[LISTED ENTRIES — start]
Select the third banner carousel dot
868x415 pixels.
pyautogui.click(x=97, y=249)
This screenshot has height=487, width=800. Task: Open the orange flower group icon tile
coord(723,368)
[LISTED ENTRIES — finish]
- **TRY IT**
Only the line containing "This screenshot has" and the lines after it, up to and including the last line of the data, should appear in the answer, exactly as written.

- **REPLY**
This screenshot has height=487, width=800. Task: Open the orange flower group icon tile
coord(723,368)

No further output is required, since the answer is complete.